YOUNGSTOWN — Kamille A. Hibbitt, 33, of Struthers, was sentenced to three years in prison Thursday in Mahoning County Common Pleas Court after pleading guilty last month to felony child endangering and misdemeanor domestic violence.

The three-year sentence was recommended by Mahoning County prosecutors and the defense. Hibbitt got credit for 174 days spent in the Mahoning County jail awaiting trial.

The convictions relate to Hibbitt and another woman taking a 7-year-old child to Akron Children’s Hospital in Boardman “with bruises throughout (his or her) body and was unconscious,” according to a Struthers police report.

The report stated that an officer was advised by hospital staff that the child “had life-threatening injuries and was going to need to be transported to Akron Children’s main campus via Life Flight.”

A criminal complaint filed in Struthers Municipal Court on Oct. 16, at the time charges were filed, states that Hibbitt, mother of the child, carried the child into Akron Children’s Boardman about 12:15 p.m.

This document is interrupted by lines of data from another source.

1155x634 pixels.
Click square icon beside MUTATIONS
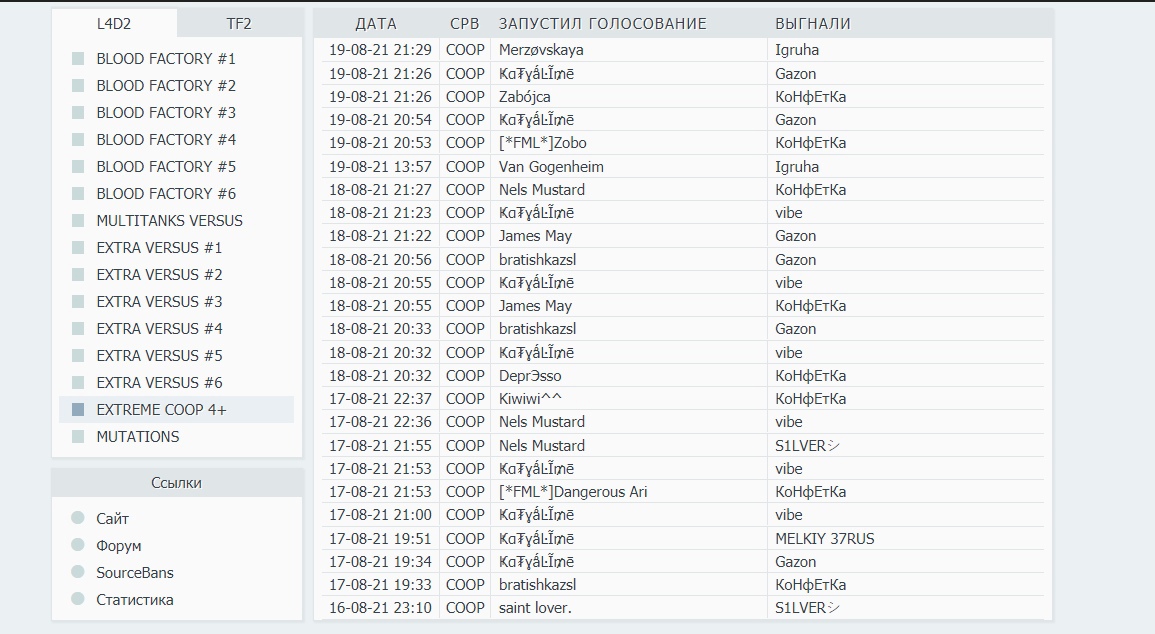pos(78,437)
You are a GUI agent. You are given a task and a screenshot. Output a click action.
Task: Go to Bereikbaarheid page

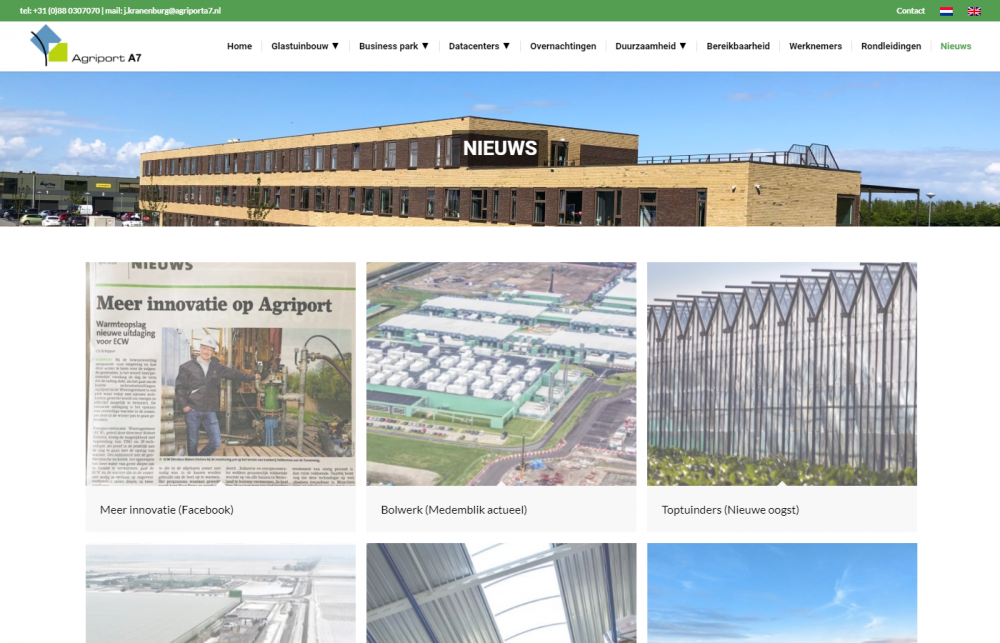[738, 46]
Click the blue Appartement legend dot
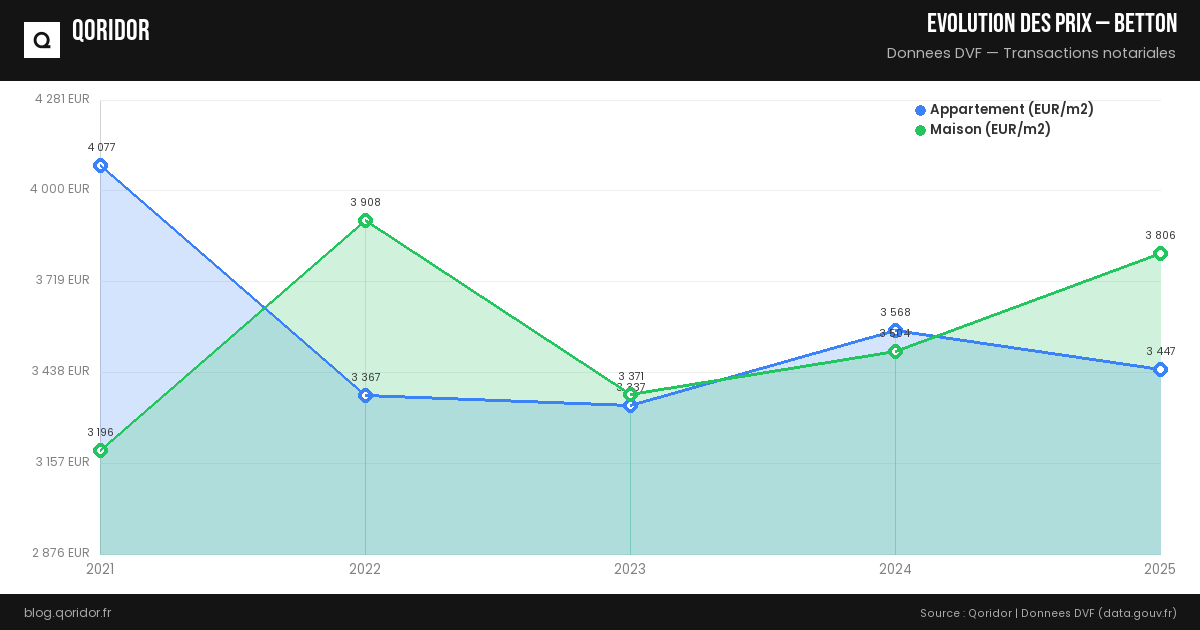The height and width of the screenshot is (630, 1200). coord(920,110)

Oct. 14.

The child was “cold to the touch, unresponsive and (the child’s) pupils were nonreactive.” Medical personnel used blankets and heated IV fluids and other methods to raise the child’s core body temperature.

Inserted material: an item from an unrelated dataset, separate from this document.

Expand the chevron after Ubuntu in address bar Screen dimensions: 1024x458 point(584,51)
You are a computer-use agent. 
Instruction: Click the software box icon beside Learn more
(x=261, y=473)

The document stated that staff at the hospital described the case as “one of the most critical they had ever encountered.” The child also was severely malnourished, it said.

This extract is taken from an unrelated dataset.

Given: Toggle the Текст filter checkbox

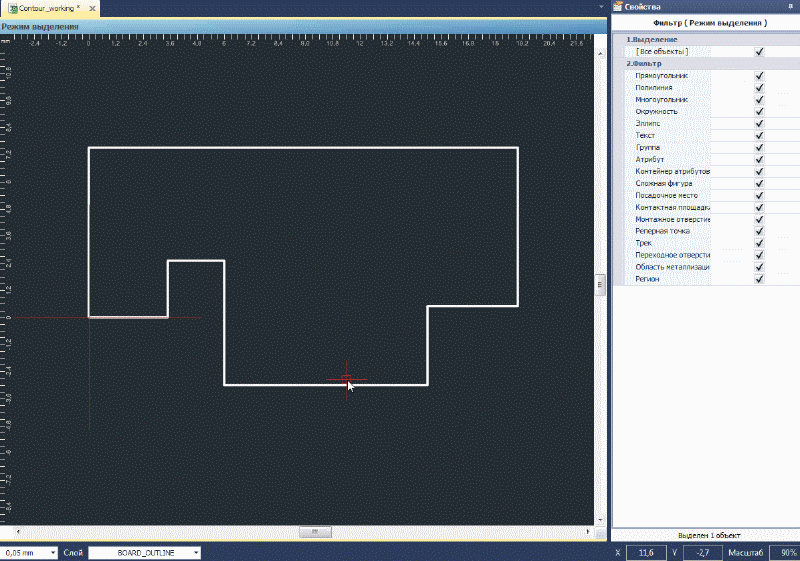Looking at the screenshot, I should click(760, 136).
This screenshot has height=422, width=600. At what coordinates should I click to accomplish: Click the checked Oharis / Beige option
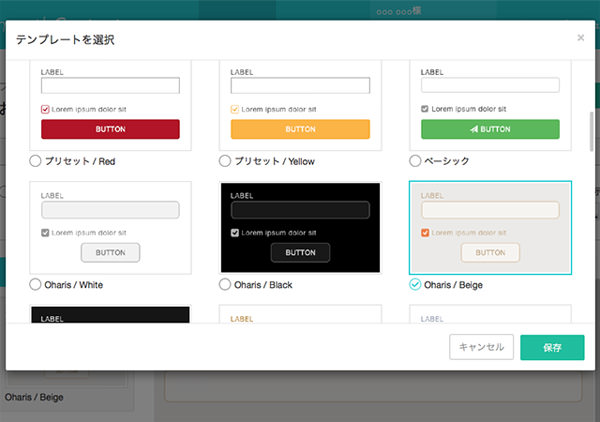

The other woman in the case is Essence L. Revely, 30, of the same address in Struthers, who pleaded guilty Thursday in Mahoning County Common Pleas Court to felony child endangering and also will be sentenced April 15. She could get about three years in prison.

Revely, who lived with Hibbitt, drove Hibbitt and the child to the hospital Oct. 14 and then left with another child of Hibbitt, the criminal complaint states.

Struthers police detectives interviewed Hibbitt and Revely. Hibbitt stated she was the sole caretaker for both of her children and that the injured child had been “throwing” himself or herself “to the floor.”

Hibbitt said she supplemented the child’s diet with protein powder and Ensure, but ran out after using all of her allotted food benefits.

Revely told detectives she has been a close friend of Hibbitt for about 20 years and admitted that some of the injuries took place while she was watching the child.

She said she and Hibbitt feared taking the child for medical care until bruising healed for fear that they would be accused of child abuse.